Вот этот снимок тоже сделан в сквере, достаточно посмотреть за наши с подружкой спины и спинку скамейки. Это зима шестьдесят первого года, на заднем плане тогдашняя детская коляска, низенькая, чтобы дитя не выпало с высоты.
Помню с тех времен, как готовили место под памятник маршалу Толбухину – сначала насыпали холмик на том месте, где теперь клумба, и оставили на зиму. Взрослые гадали в разговорах, что бы это могло быть – клумба, основание для беседки или что-то еще. А мы катались с холмика на санках всю зиму, пока весной не поставили на это место памятник маршалу. Меня, помню, очень удивляло, что в руке у него перчатки – мне казалось, что в руке у него должно быть, как у всех других памятников военным, либо оружие, либо вообще ничего. Но автор распорядился именно так. Потом, как мне кажется, памятник сдвинули, и постамент у него, хоть и приподнятый, но намного ниже, чем был, а клумба теперь плоская.
Следующей зимой кататься с горки около маршала уже было нельзя, зато я стала старше, и папа по выходным разрешал мне кататься с другой горки, настоящей и высокой. Она тоже сохранилась практически в неприкосновенности.
А это теперь.
Тогда эта горка была куда опаснее, чем теперь. На склонах росли молодые деревья, которых теперь нет, ни в выросшем состоянии, ни в виде пней. Их срубили, потому что многие врезались на санках в стволы. Со мной такое тоже как-то произошло, но я отделалась легким испугом и шишкой на лбу, но насколько помню, я даже не испугалась. Плакать и пугаться я стала уже потом, когда мама ругала меня за то, что не смотрю, куда еду, а отца – за то, что не следил за ребенком. Впрочем, если бы знать все заранее, я все равно бы каталась. Как и до сих пор катаются дети из дома рядом.
6. Зрительная память
У каждого человека, наверное, было такое. Откуда-то из глубин памяти, из какого-то раннего, почти незнакомого детства то и дело всплывает воспоминание – смутное, странное, то ли правда, то ли сон. С годами оно не уходит, но чем дальше, тем больше становится сомнений – а было ли это со мной вообще? Или я так часто вспоминаю свой сон или чей-то рассказ, что помню его как будто правду?
И у меня такое было. Когда мы жили на Первой Мещанской (теперь это улица Щепкина), иногда мама водила меня гулять в ботанический сад.

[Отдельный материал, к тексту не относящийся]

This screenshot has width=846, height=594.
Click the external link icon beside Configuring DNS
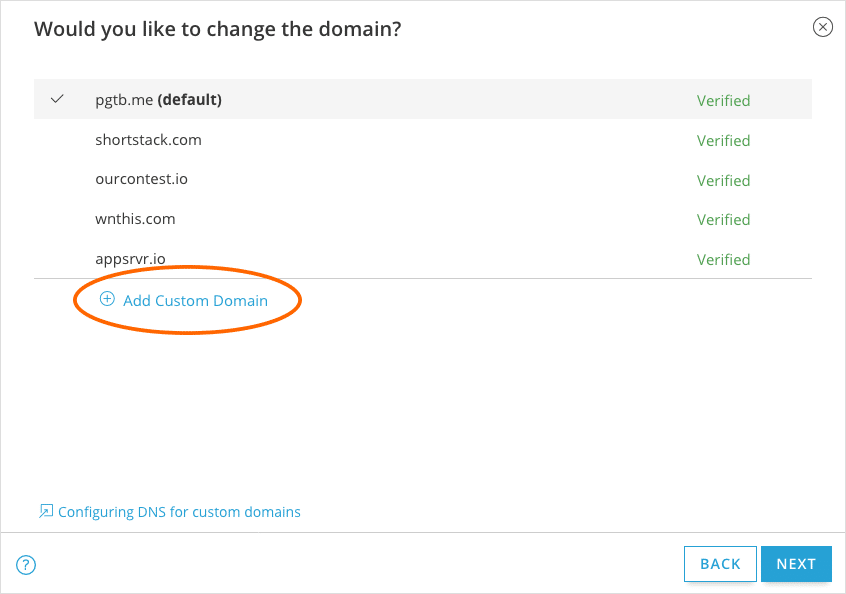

Старый ботанический сад тогда мы не знали под именем Аптекарского Огорода, он был просто ботанический сад, однако была жива легенда, что самую большую, самую толстую и развесистую ветлу на берегу пруда в свое время посадил прутиком сам Петр Первый. Ветла (или ива, точно никто из знакомых мне взрослых не знал, а я в шесть лет – тем более) была коренастой, развесистой, метра полтора в обхвате и состояла из десятка толстых, перекрученных, покрытых толстой рубчатой корой, стволов. Ее было видно еще с дорожки, ведущей к пруду, и мне всегда хотелось на нее залезть, но, разумеется, мама не разрешала. Это было отчетливое, обыкновенное воспоминание, о котором я точно знала – это было. Но когда однажды, когда я стояла под ветлой и смотрела на тихий заросший зеленью пруд, я услышала далекую музыку. Была весна, и я подумала – у кого-то окно открыто и радио играет. Я посмотрела – откуда же окна и радио здесь, в ботаническом саду? Посмотрела выше, над деревьями в зеленоватой дымке, и увидела золотисто-розовый дом с темными окнами, который будто плыл в голубом небе с облаками над ботаническим садом. Это было странно и таинственно – деревья, листва, облака – и этот дом, будто парящий в воздухе.

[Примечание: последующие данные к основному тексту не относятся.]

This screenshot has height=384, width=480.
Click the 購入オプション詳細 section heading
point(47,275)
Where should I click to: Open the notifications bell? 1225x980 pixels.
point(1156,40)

Потом, вспоминая этот момент, я много лет думала, что это все моё детское воображение – чтобы быть так высоко, дом должен был стоять на холме, а холмов там нет, и особенно высоких домов нет. С годами я решила, что, скорее всего, запомнила не реальный вид, а свою фантазию о чем-то. Ведь кроме меня этого никто не помнил – ни родители, ни подруга, с которой мы там когда-то гуляли.

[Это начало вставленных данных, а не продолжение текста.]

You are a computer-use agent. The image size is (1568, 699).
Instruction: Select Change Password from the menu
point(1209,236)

И вот прошлой осенью, когда было у нас время в выходной, мы с мужем поехали посмотреть Аптекарский Огород. Главным образом, я надеялась увидеть, не осталось ли там чего-нибудь от памятной ветлы Петра Первого. Я знала, что это дерево погибло и было срублено в девяностые годы, была в то время статья в какой-то газете, в разделе занимательных новостей. Но может быть, остался пень или от корня что-нибудь выросло?